## [What the task requires]
Starting with the line that contains "Given: Click the" and going on through the end of the items, set those lines out as a numbered list with blank lines dropped. Leave the pictures out of your answer.

## [Dataset rows]
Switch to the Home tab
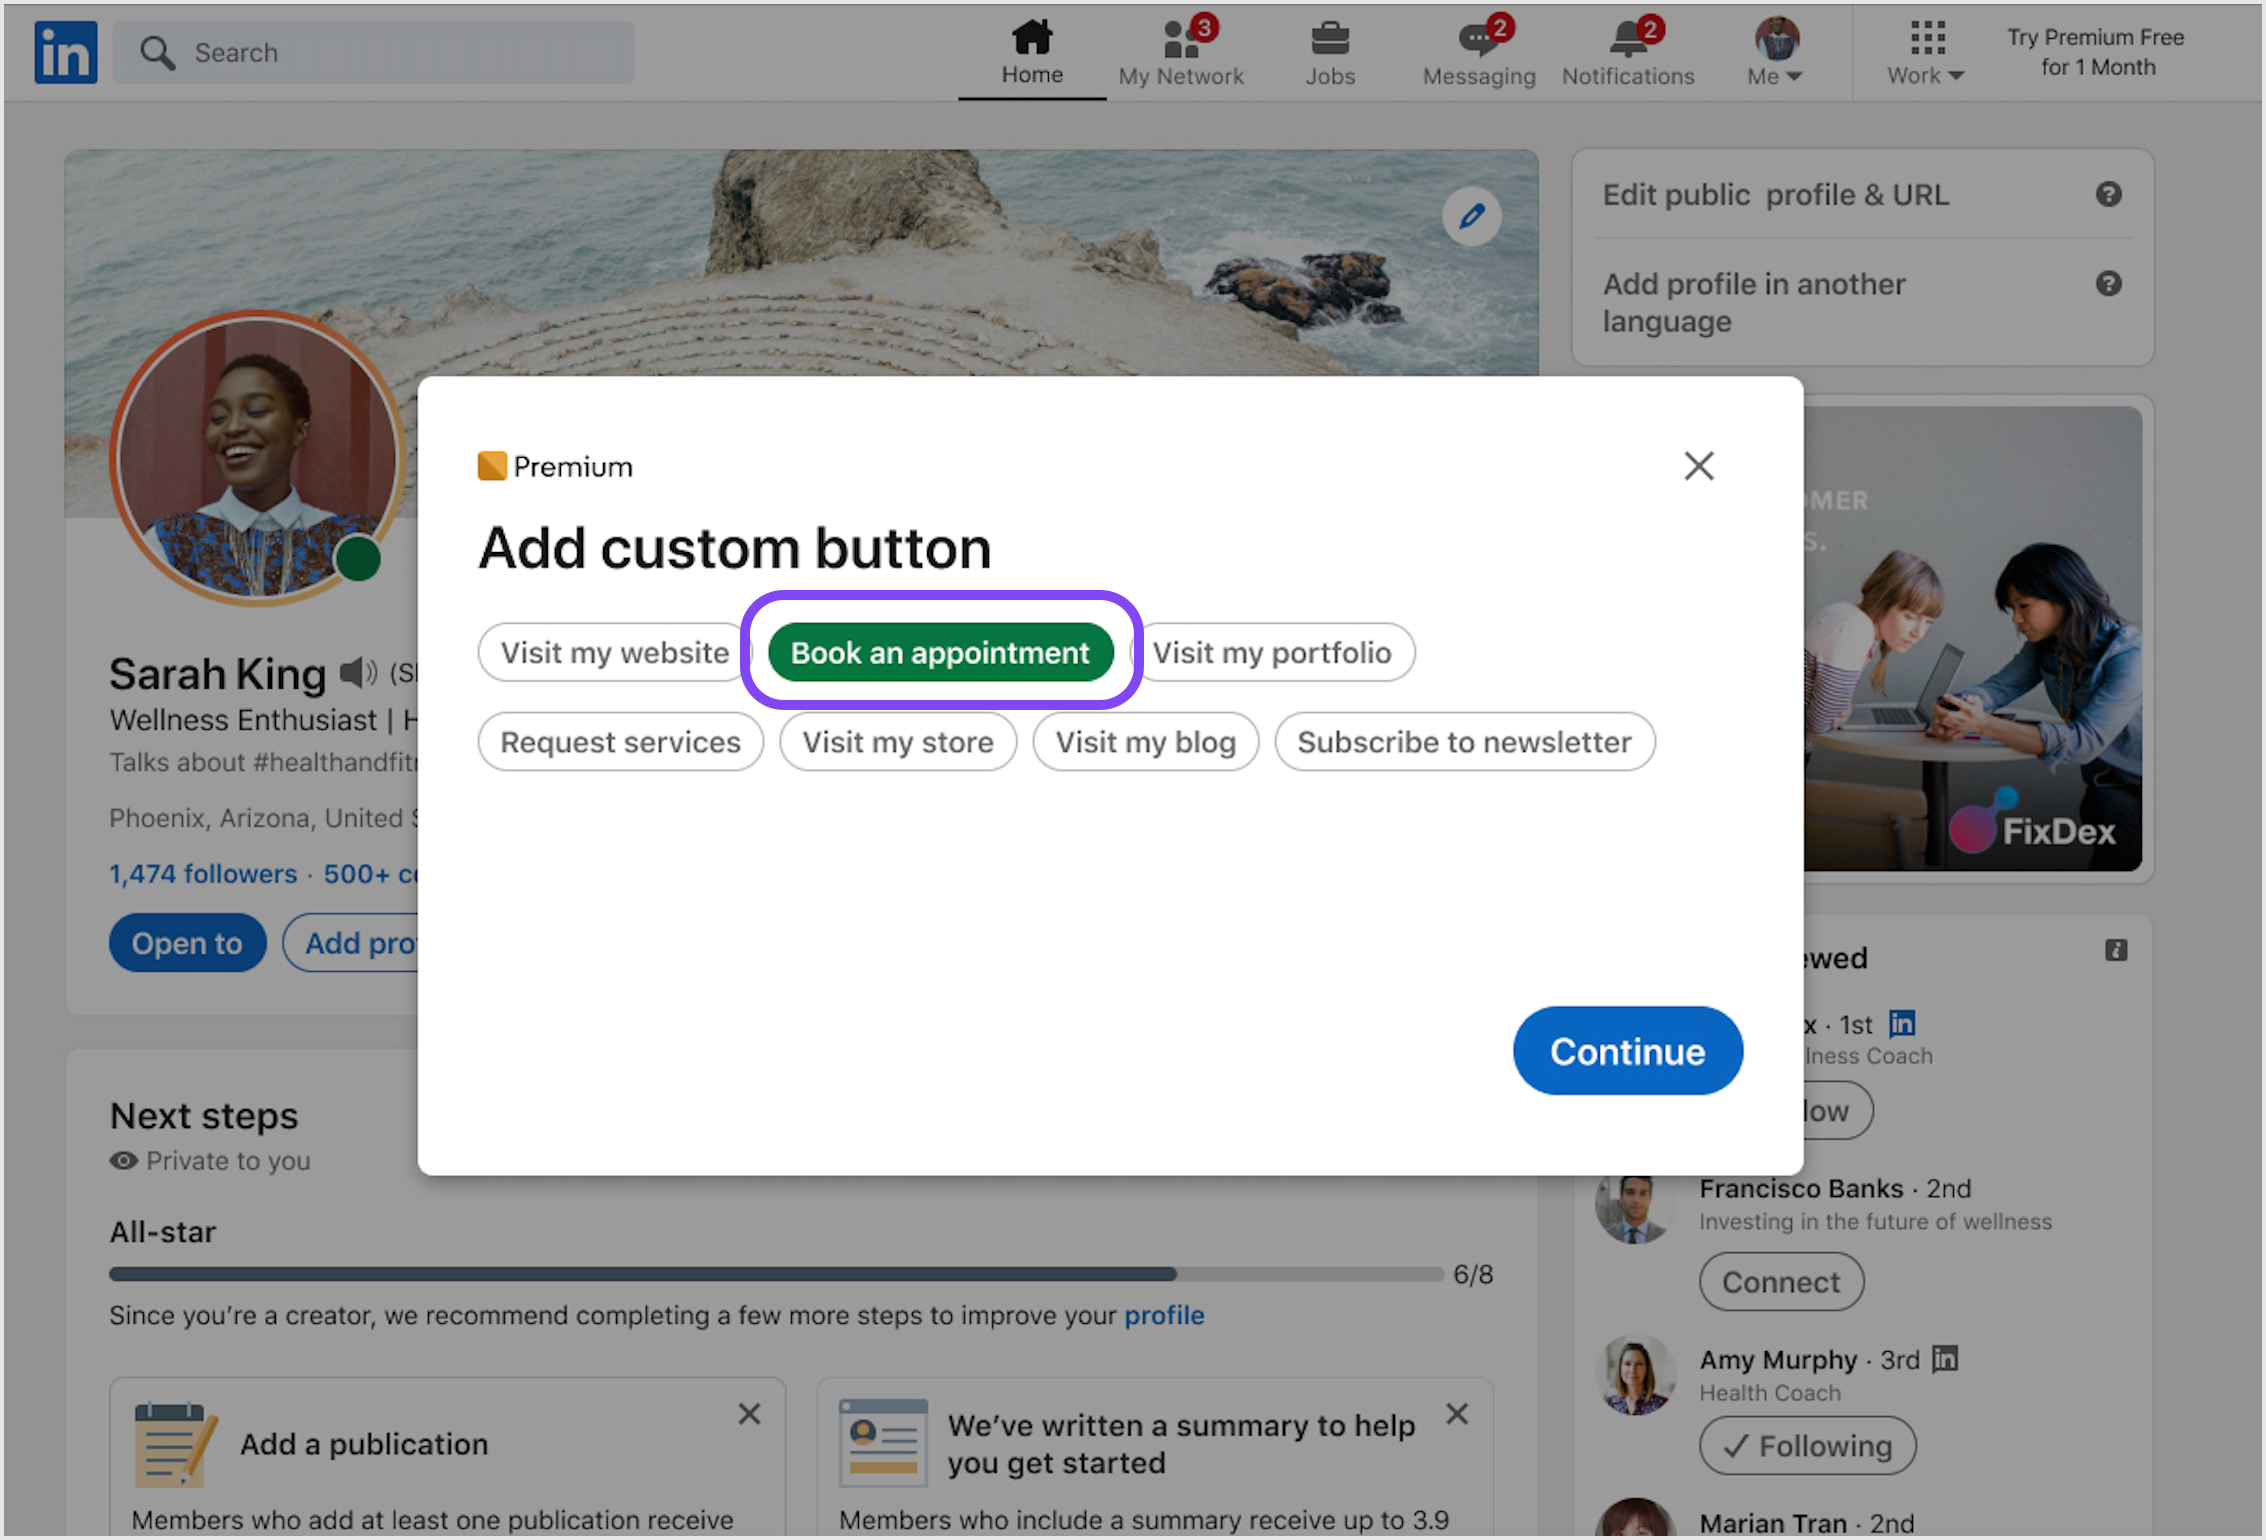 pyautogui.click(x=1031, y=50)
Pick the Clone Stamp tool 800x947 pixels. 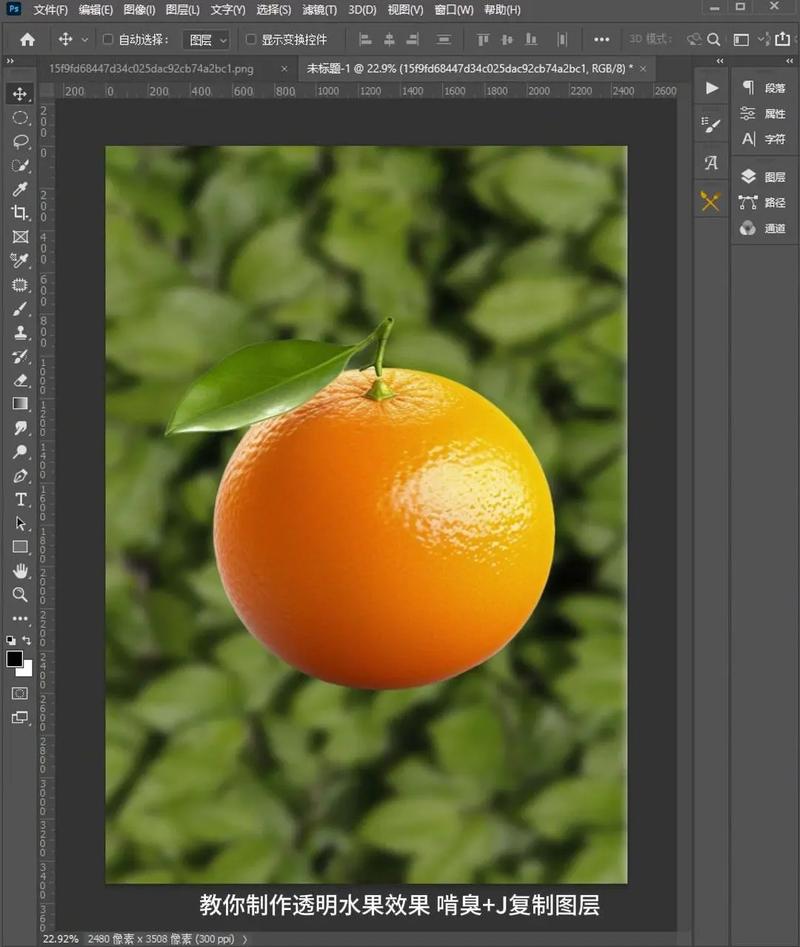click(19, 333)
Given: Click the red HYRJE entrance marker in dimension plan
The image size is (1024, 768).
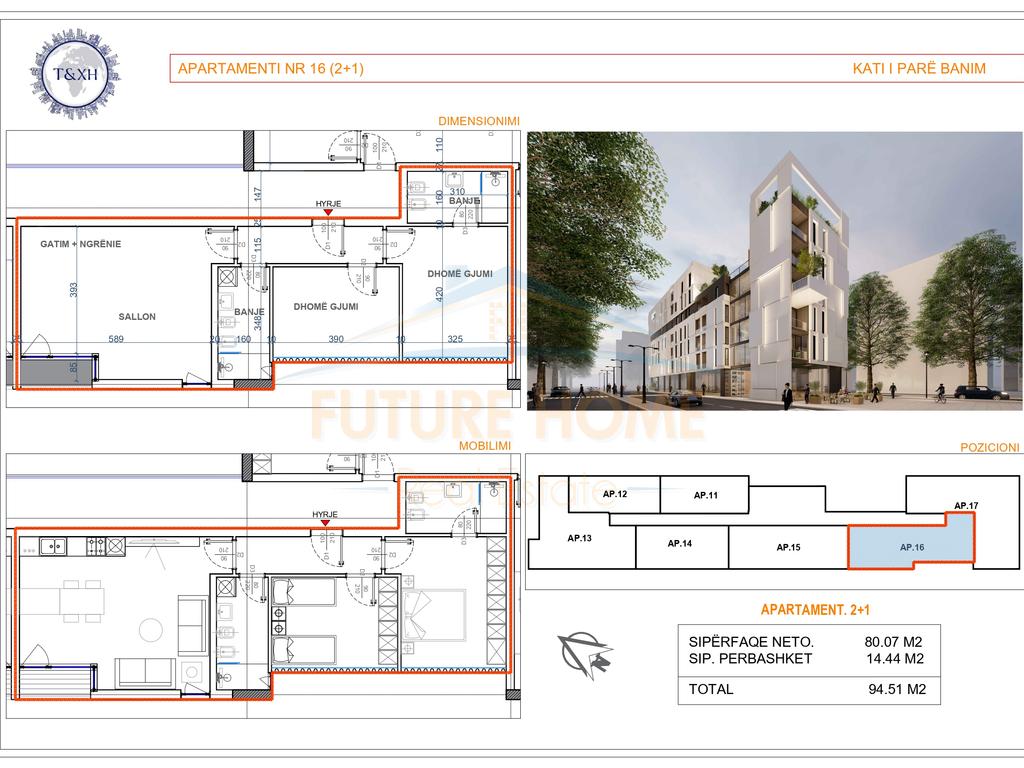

## [Correct answer]
1. Given: Click the red HYRJE entrance marker in dimension plan
2. The image size is (1024, 768).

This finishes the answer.